▶ **WHAT IS ASKED**: Copy the lines below verbatim, from the line with "Expand the Pluto row orange triangle" to the line with "Looking at the", both included.

▶ **RAW DATA**:
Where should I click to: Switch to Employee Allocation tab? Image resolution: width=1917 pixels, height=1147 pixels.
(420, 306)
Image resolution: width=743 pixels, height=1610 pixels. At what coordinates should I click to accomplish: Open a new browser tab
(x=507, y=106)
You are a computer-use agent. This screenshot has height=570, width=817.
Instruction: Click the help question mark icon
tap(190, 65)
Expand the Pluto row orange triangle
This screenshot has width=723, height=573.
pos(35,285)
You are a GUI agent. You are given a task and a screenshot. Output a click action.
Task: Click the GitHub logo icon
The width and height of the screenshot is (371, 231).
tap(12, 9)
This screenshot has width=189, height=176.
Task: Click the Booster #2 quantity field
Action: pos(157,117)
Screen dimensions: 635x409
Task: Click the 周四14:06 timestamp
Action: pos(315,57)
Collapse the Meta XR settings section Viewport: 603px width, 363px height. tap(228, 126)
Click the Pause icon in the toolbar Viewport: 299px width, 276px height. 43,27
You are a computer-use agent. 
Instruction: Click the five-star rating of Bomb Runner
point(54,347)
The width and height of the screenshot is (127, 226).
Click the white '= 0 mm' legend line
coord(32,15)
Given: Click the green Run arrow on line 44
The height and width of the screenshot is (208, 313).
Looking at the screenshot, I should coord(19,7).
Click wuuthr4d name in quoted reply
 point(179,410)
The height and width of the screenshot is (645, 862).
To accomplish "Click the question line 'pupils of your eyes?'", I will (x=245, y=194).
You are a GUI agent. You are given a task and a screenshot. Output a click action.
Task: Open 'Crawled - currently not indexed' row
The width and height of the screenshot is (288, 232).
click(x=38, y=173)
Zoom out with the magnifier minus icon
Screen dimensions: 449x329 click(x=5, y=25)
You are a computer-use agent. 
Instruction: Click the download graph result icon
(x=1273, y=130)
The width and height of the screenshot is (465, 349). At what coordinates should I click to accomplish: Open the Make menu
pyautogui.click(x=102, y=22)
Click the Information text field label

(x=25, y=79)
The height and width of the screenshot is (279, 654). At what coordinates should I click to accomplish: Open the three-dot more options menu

▶ **SOLVED PROBLEM**:
Expand the Pluto row orange triangle
This screenshot has width=723, height=573.
pos(35,285)
You are a GUI agent. You are given a task and a screenshot. Output a click action.
Task: Click the GitHub logo icon
The width and height of the screenshot is (371, 231).
tap(12, 9)
This screenshot has width=189, height=176.
Task: Click the Booster #2 quantity field
Action: pos(157,117)
Screen dimensions: 635x409
Task: Click the 周四14:06 timestamp
Action: pos(315,57)
Collapse the Meta XR settings section Viewport: 603px width, 363px height. tap(228, 126)
Click the Pause icon in the toolbar Viewport: 299px width, 276px height. 43,27
You are a computer-use agent. 
Instruction: Click the five-star rating of Bomb Runner
point(54,347)
The width and height of the screenshot is (127, 226).
Click the white '= 0 mm' legend line
coord(32,15)
Given: Click the green Run arrow on line 44
The height and width of the screenshot is (208, 313).
Looking at the screenshot, I should coord(19,7).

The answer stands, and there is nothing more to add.